Madison-based collaboration joins race to develop COVID-19 vaccine
MADISON, Wis.– A Madison-based collaboration joins scientists around the world in racing to develop a vaccine to combat the coronavirus.
Scientists at the University of Wisconsin-Madison are teaming up with FluGen and Bharat Biotech to develop a coronavirus vaccine at a pace much quicker than usual.
“This collaboration has thrown it’s hat in the ring to produce a vaccine as quick as possible, one that is safe and effective,” Eric Hamilton, a UW-Madison spokesperson, said. “If this is the one or one of several that works, that would be fantastic.”
It typically takes 15 to 20 years to develop a vaccine, but with about 100 potential vaccines in development, an estimated arrival could be as early as winter, according to FluGen CEO Paul Radspinner.
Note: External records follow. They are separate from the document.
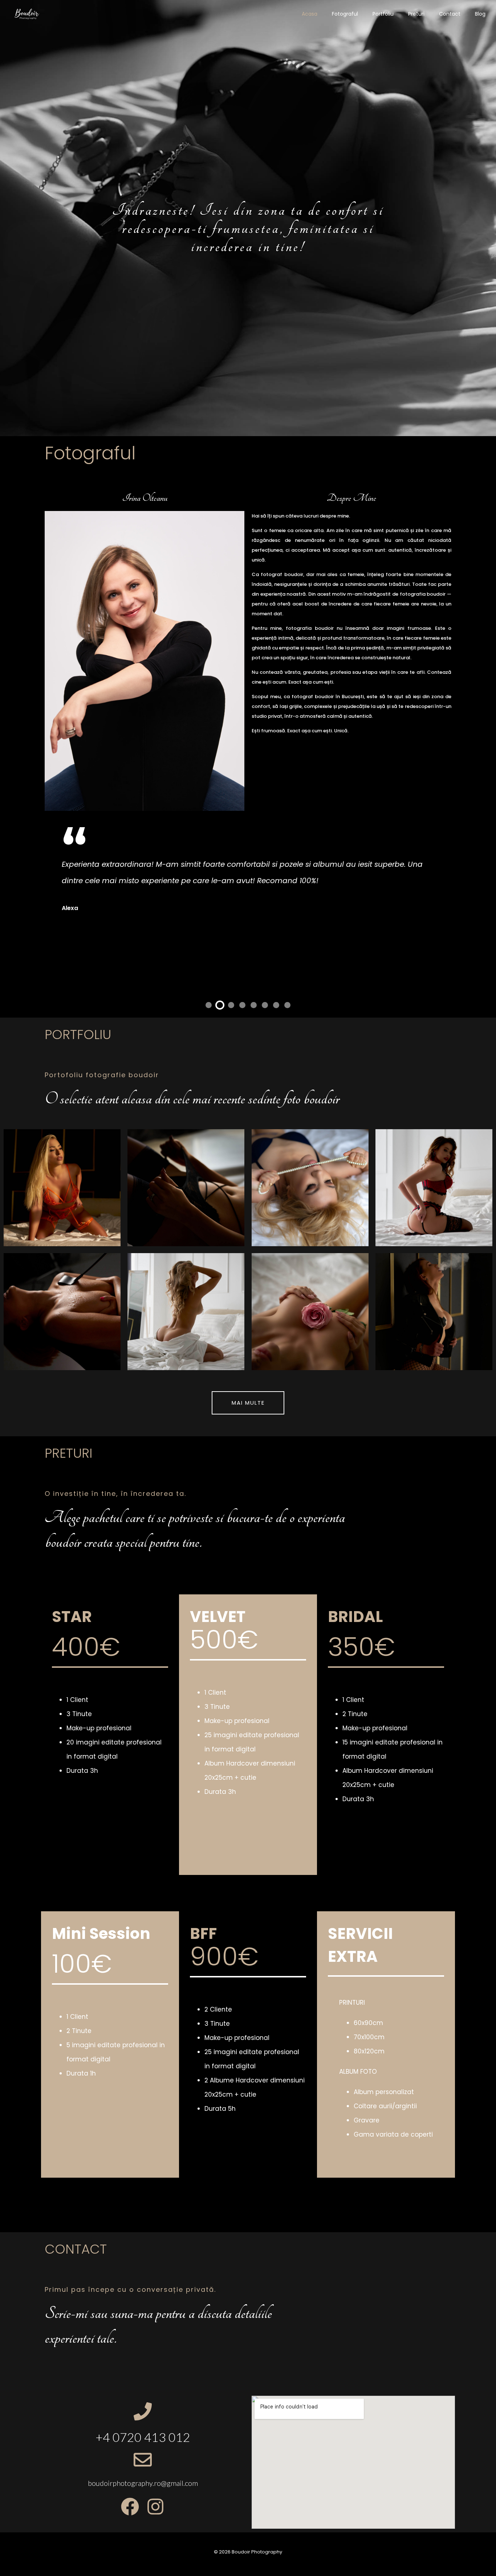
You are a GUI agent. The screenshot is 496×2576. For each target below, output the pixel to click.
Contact (449, 13)
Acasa (309, 13)
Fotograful (345, 13)
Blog (480, 13)
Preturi (416, 13)
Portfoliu (383, 13)
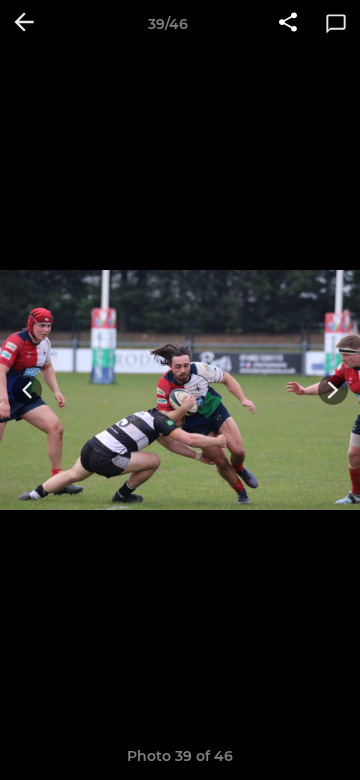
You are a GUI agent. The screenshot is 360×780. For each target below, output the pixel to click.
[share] (288, 24)
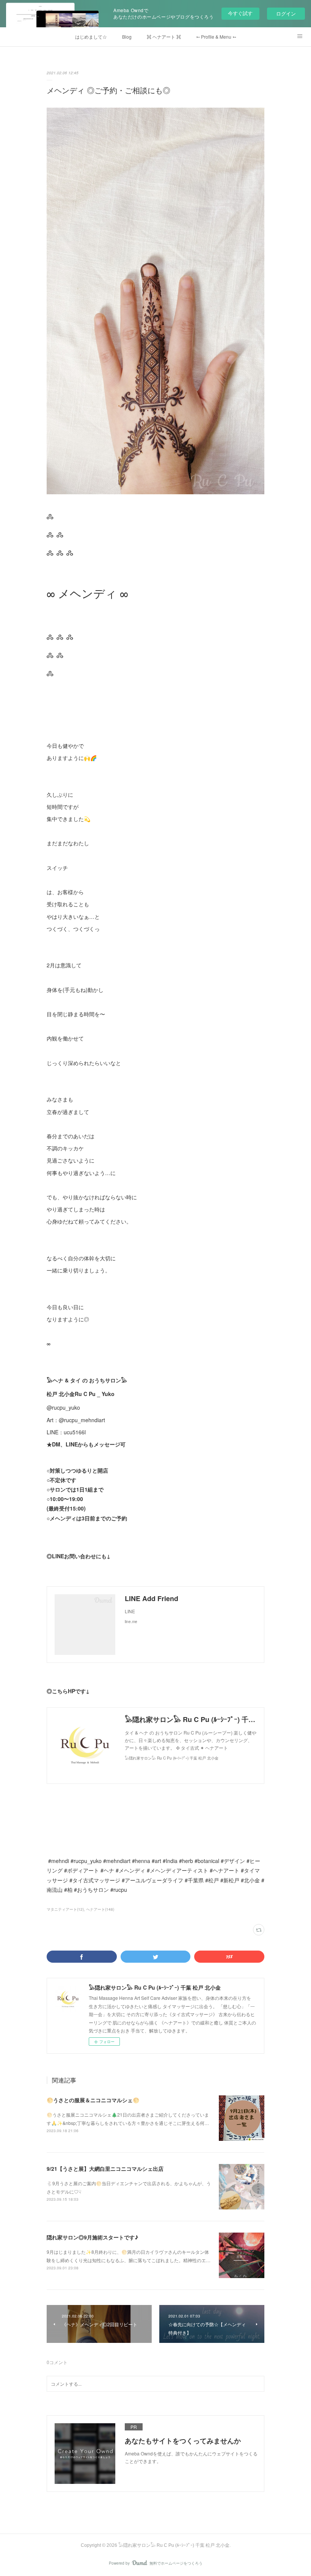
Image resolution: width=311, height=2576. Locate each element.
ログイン (286, 13)
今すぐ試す (240, 13)
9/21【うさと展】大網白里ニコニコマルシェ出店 (105, 2168)
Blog (127, 36)
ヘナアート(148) (100, 1909)
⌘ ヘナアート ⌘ (164, 36)
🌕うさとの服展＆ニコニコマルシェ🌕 (93, 2100)
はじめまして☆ (91, 36)
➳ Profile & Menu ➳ (216, 36)
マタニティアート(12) (65, 1909)
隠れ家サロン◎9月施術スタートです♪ (92, 2237)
“Those are pretty aggressive from our perspective, but we’ll see,” Radspinner said. “Hopefully someone beats us there, because the sooner the better, as long as it’s done safely.”
While time is of the essence, Radspinner said they’re focusing on safety before speed.
“The margin of safety has to be so much higher for vaccines, because you don’t want to do more damage than you do good,” Radspinner said.
Radspinner said their collaboration is looking at the development of a vaccine as a team effort, rather than a competition.
“We’re hoping that we can get our vaccine safely and quickly to clinical trials, where we have enough people tested to feel comfortable that it’s ready to go,” Radspinner said.
This collaboration’s vaccine is unique as they’re using their flu vaccine as a launching point. It’s one of a few candidates that would be delivered through a nasal spray, rather than a shot, which they think could provide an advantage in fighting respiratory infections, according to Radspinner.